The Problem
The amount which is paid by the Australian companies with respect to corporate tax has been a hot topic since the last few years. The idea that any person has to be made to pay tax which is more than absolutely required had been thrashed three decades ago by Kerry Packer. It has been further argued by Taylor and Richardson (2012) that there is nothing wrong in relation to minimizing the tax liabilities when they are not required. It has been further argued by Overesch and Wamser (2010) that if the tax rates for businesses are reduced they would be able to use the money for the purpose of enhancing investments and subsequently wages and jobs. Thus an intention to reduce the tax of corporations’ form 30% to 25 by 2026-27 have been expressed by the Turnbull government. This research proposal proposes to conduct research in relation to the impact of reducing corporate taxation rates on corporate governance of organizations in Australia.. There are several ways in which corporate taxation and corporate governance interact. Where the tax rates are higher the managerial diversion level is increased and lower tax reduces such level. The proposal also intends to show that when the corporate governance system is not effective, tax revenues can actually be reduced by an increase in tax which generates an alternative “Laffer-curve. The paper provided a background in relation to the contemporary situation of corporate Taxation in Australia and the proposed amendments. The paper conducts a probable literature review in relation to the topic followed by the development of a hypothesis which shows that corporate taxation and corporate governance interact. The paper further purposes a methodology and a conclusion which emphasizes on potential implications.
Background
The Treasury Laws Amendment (Enterprise Tax Plan) Bill 2016 had been proposed on 1 September 2016 which purports to reduce the rate of corporate tax for those companies which carry out a business in Australia and whose total turnover is not equal to or more than $25 million for the income year 2017-18 and not equal to or more than $50 million for the income year 2018-19 which are generally called the base rates companies. Royal assent had been provided to the bill on 19th may 2017. This will make sure that corporate tax rates which is presently uniform of 30% are reduced to 25% for the base rates entities. In addition the Treasury Laws Amendment (Enterprise Tax Plan Base Rate Entities) Bill 2017 had been introduced by the government on 18 October 2017. Where such law will be assented companies meeting the threshold for aggregate turnover and also not having base rate entity passive income more than 80% would be entitled to claim lower corporate tax rate. Thus those companies which do not have more than 80% base rate entity passive income such as non share dividends, rent and royalties, net capital gains, interest income (subjected to exceptions), dividends rather than non-portfolio dividends, franking credits of these dividends, qualifying securities gains and income from partnerships and trusts which is a base rate entity passive income.
Introduction
This section of the research will conduct a review of the available literature in relation to the research topic which is the impact of reducing corporate taxation rates on corporate governance of organizations in Australia. This section of the research will through light upon corporate taxation in Australia as well as the structure of corporate governance in the country.

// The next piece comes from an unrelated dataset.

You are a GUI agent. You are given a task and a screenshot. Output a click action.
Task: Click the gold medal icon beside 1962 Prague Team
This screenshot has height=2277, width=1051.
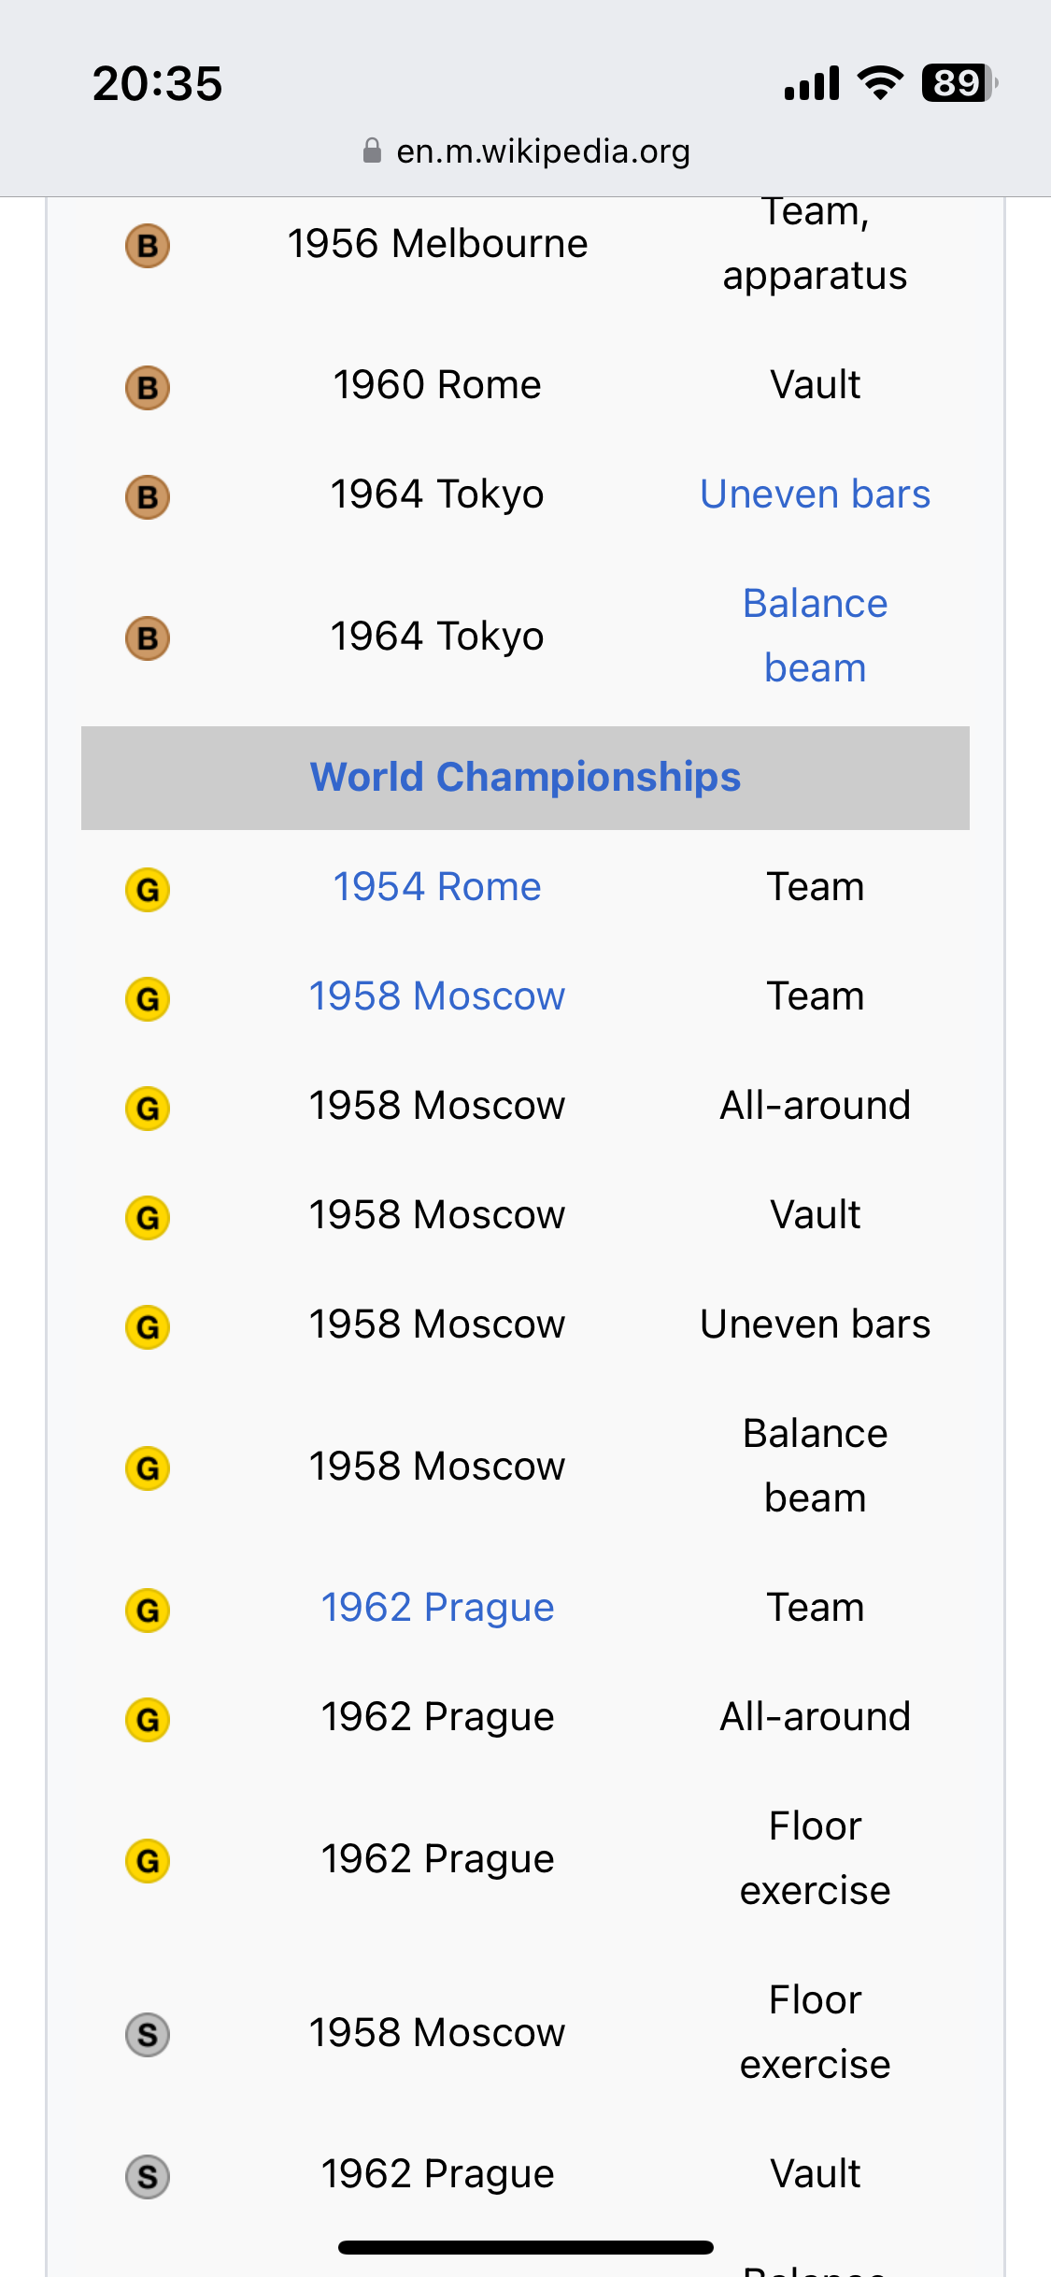click(148, 1610)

Corporate taxation in Australia
According to the Australian Taxation Office the profits which are earned by the companies in Australia is subjected to a flat rate of taxation which is 30% since 2001. The members of those companies who provide dividends are also subjected to gain tax credits also known as franking credits where the company had paid corporate tax. In addition as stated by Lanis and Richardson (2011) the companies are able to carry forwards the losses which have been incurred by them in the past for the purpose of claiming tax offsets in the future. The rate of taxation in relation to “small business entities” having a total turnover of less than $2 million had been reduced to 28.5%. Further the rate of taxation in relation to “small business entities” having a total turnover of less than $10 million had been reduced to 27.5%. The definition of “small business entities” was ever since fixed at having a total turnover of less than $10 million. However it had been announced by the government in 2017/18 that the companies which would be able to claim the lower tax rates would be known as “base rate entities“. The threshold in relation to the “base rate entities” is subjected to continues rise and as of now it is $25 million. It has been provided Gravelle (2013) that an essential role is played by taxation both in corporation as well as in the country.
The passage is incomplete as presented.